(Dataset excerpts)
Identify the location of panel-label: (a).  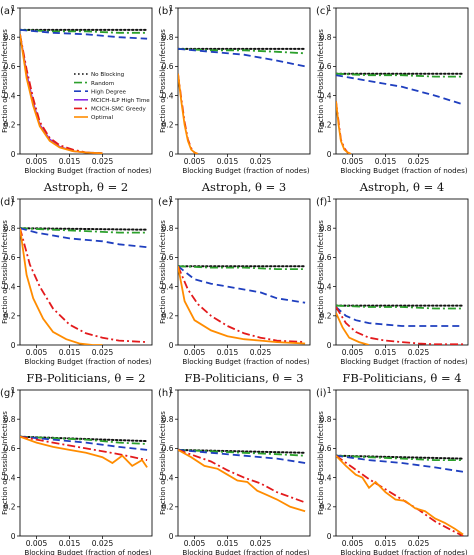
(7, 12).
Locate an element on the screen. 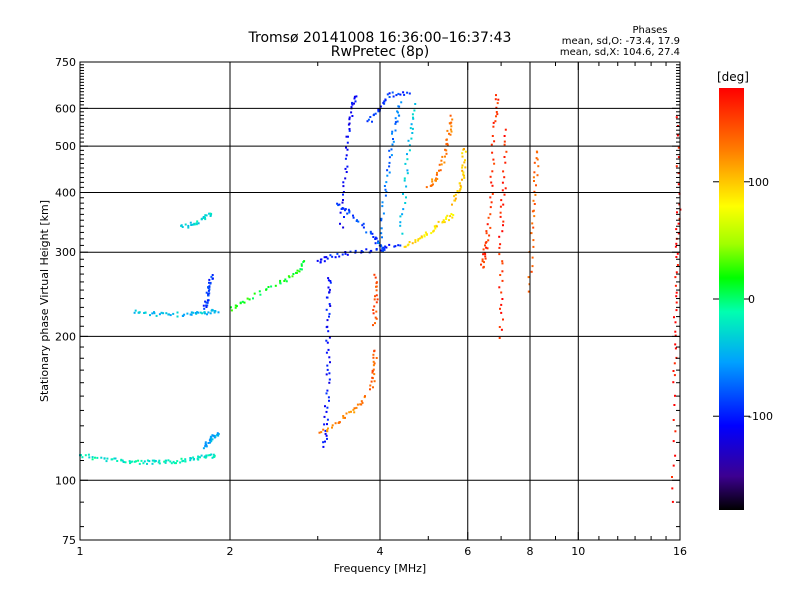 Image resolution: width=800 pixels, height=600 pixels. x-tick-label: 10 is located at coordinates (578, 552).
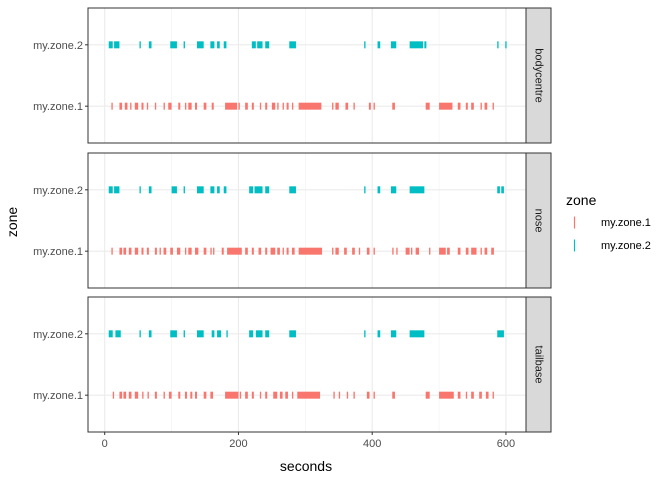 The width and height of the screenshot is (672, 480). I want to click on legend-label-zone-1: my.zone.1, so click(626, 223).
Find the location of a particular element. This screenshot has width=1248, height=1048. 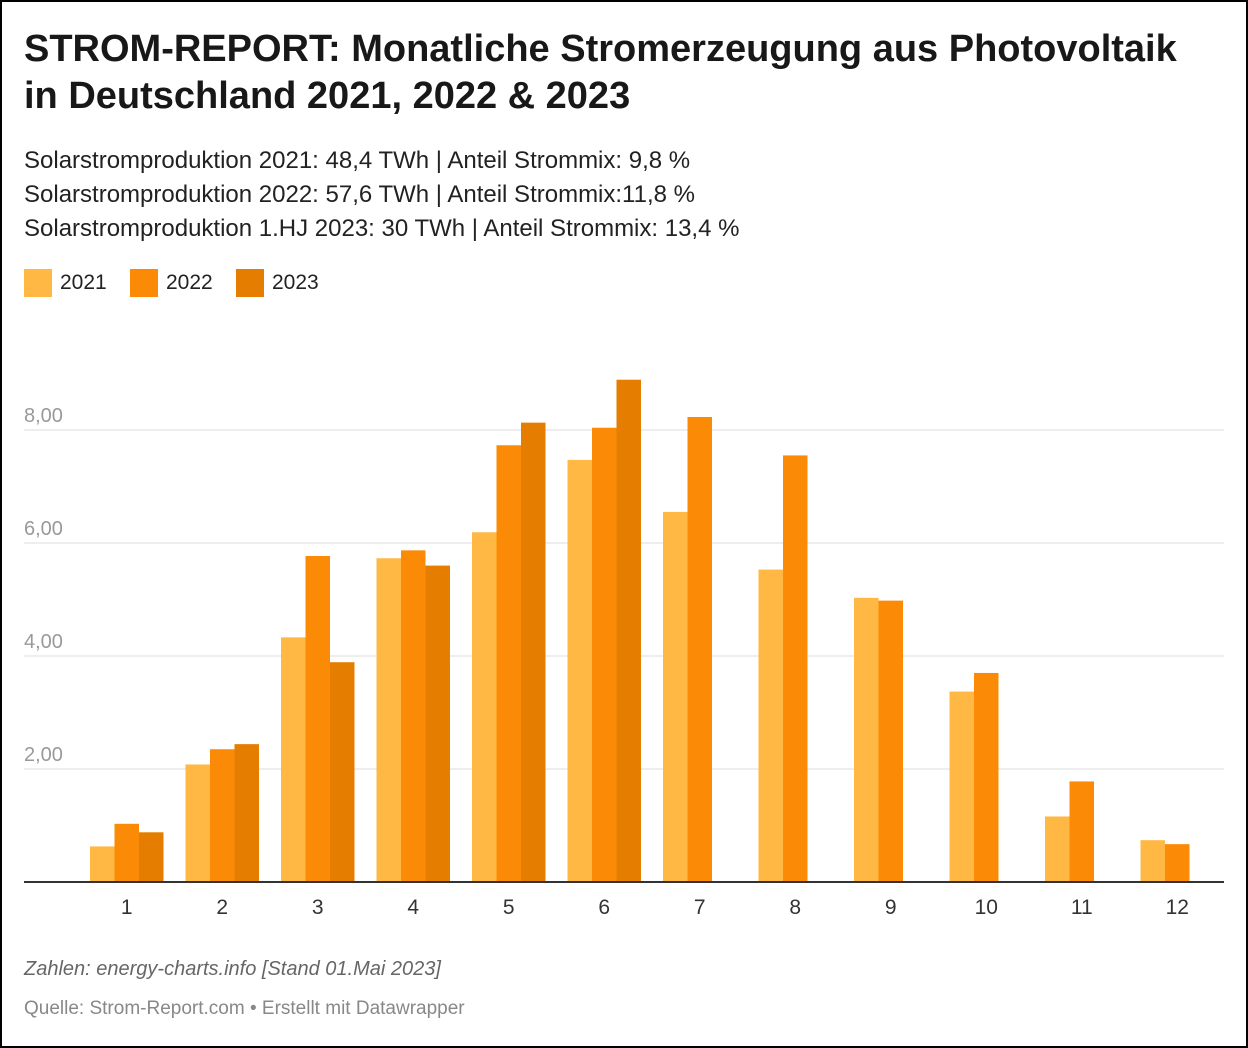

y-tick-label: 4,00 is located at coordinates (44, 642).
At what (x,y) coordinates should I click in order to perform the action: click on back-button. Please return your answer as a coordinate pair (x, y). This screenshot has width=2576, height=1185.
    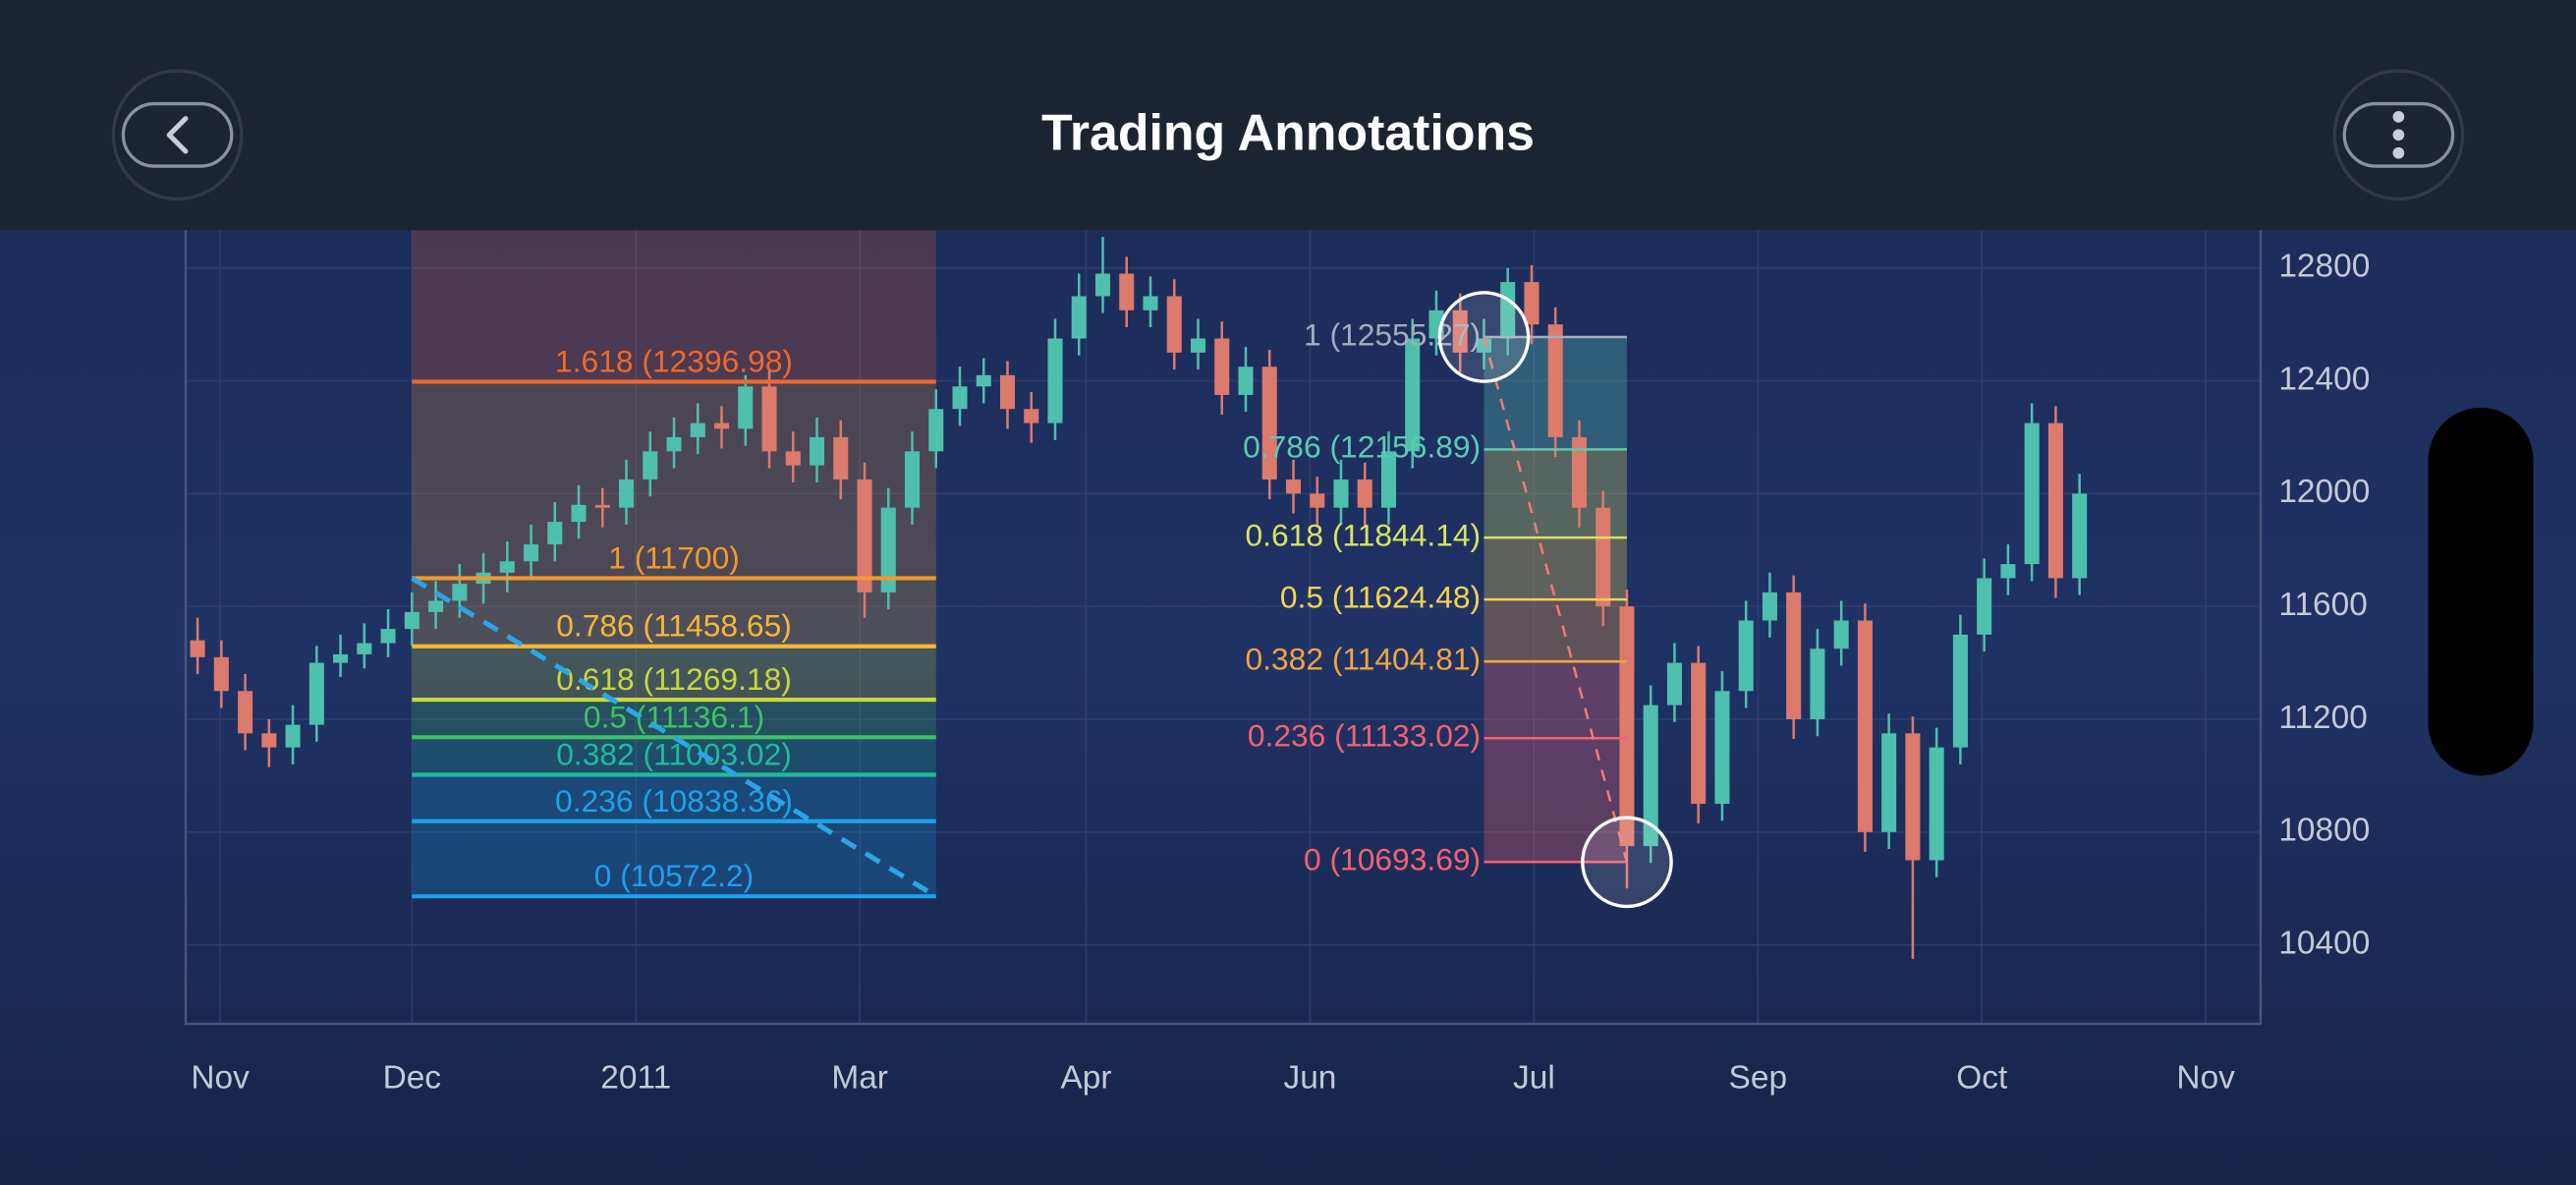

REQUEST:
In the part of the entries that opens with the line containing "Find the location" and closes with the line containing "y-tick-label: 4,00 is", replace "screenshot" with "image", keeping everything else the same, and give those lines again without the pictures.

FINAL ANSWER:
Find the location of a particular element. This image has width=1248, height=1048. 

y-tick-label: 4,00 is located at coordinates (44, 642).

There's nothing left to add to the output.